The market is fueled by the buyer side. When everyone has already invested in the EURUSD most of their funds, almost no fuel is left to lift it further, as they don’t have more financial capacity to continue investing. Thus the demand shrinks. Only the supply side is left, since professionals, who sold every available lot to the masses, are not willing to buy that high; therefore, the prices should fall.
The Market Players
There are three types of market participants: The informed, the uninformed, and the liquidity players. The informed players have insider information about the course of the fundamental drivers and can position themselves in the direction of the future trend. These are the institutional traders. They tend to sell at the top, when the crowd is mostly optimistic and buy at the bottom when the public sees no end to the drop.
Uninformed traders are the majority of retail traders. They act moved by greed and fear. Their greed made them bet with disproportionate leverage at the wrong moments. Their fear made then close their positions at the worst possible time or close it with minimal gains so as not to lose.
Liquidity traders are professional traders interested in short-term plays, so they mostly do not affect the primary market trends. On the forex, Liquidity traders operate using technical analysis and price-action strategies, using money management schemes and systems that have been proved to be profitable.
Traders are their worst Enemies
- Everybody knows they should buy low and sell high, but the majority buy high and sell low.
- Everybody thinks it is easy to be successful in trading and be rick
- Anyone should know that panic selling is a bad idea, but nobody follows the advice.
- The major part of market signals is worth less than a coin toss, but people still crave them and then overtrade and lose at the first slight market retracement.
- Nobody takes seriously trading with reward to risk ratios over two. Instead, they prefer High percent winners with lousy RR ratios.
- Everybody trades untested strategies.
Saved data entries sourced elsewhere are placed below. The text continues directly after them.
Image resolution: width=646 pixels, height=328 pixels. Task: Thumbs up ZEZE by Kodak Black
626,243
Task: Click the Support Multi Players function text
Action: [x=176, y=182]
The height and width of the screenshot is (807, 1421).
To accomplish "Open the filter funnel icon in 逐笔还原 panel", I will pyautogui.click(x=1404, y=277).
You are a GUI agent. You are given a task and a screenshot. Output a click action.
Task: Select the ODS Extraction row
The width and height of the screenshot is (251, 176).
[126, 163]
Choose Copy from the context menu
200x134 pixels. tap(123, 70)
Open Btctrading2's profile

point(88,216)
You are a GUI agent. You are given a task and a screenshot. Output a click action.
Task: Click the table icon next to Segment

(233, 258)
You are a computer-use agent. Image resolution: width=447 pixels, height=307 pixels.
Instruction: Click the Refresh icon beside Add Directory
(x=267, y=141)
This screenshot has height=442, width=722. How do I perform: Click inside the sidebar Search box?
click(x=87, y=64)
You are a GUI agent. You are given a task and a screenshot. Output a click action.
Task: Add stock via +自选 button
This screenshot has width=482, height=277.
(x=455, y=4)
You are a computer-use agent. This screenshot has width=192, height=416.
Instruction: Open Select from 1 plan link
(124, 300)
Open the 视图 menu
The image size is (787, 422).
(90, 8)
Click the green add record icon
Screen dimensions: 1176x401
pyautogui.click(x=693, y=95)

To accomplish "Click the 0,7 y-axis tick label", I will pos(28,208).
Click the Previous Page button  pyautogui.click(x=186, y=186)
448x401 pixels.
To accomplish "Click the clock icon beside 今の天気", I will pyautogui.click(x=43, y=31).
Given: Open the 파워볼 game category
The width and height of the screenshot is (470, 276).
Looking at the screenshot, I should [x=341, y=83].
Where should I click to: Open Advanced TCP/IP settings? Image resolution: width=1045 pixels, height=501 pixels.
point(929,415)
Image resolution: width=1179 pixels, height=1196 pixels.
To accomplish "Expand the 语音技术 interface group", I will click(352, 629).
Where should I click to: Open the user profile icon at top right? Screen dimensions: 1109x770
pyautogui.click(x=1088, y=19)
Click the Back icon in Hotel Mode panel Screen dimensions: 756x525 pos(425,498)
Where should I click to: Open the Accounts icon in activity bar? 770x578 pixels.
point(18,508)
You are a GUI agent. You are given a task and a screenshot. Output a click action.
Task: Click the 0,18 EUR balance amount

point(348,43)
Thus, they ignore the statistical parameters of the system, and, even, they cherry-pick the signals.
- Nobody knows about position sizing even when they want to trade at maximal leverage.
Advice for you
Market Sentiment is a contrarian indicator. If you consider yourself a uniformed trader ( and 85% of retail traders are), trade against yourself. A lot of brokers trade against you, and they are getting rich.
Instead of one impulsive trade based on greed, consider yourself direction agnostic by taking two opposing trades using 15-pip away stop orders and a 2:1 Reward: Risk ratio:
Practical System Example:
Two simultaneous and opposing orders with a Reward/Risk Ratio of 2.
1 One LONG EURUSD position
- Buy Pending Order: Current price + 15 pip buy stop order
- Stop-loss: 20 pips below the entry price
- Take profit: 40 pips away from the entry price
2 One SHORT EURUSD position
- Sell-short Pending Order: Current Price – 15 pip Sell stop order
- Stop-loss: 20 pips Above the entry price
- Take profit: 40 pips below from the entry price
Using this kind of order, you let the price tell you its direction. One order gets filled the other not. Also, an RR ratio of 2:1 protects you against a decrease in the percent of the winners, since only one good trade every three is needed to be profitable.
Finally, do not risk more than one percent of your total assets initially. On the EURUSD, we know that every pip is worth $10 on each lot. Thus a 20 pip stop-loss distance is worth $400. To trade a full lot risking one percent, your account balance should be $40,000. Therefore if you own just $4,000, do trade one mini lot, and if your account is only $400, you should use just one micro-lot.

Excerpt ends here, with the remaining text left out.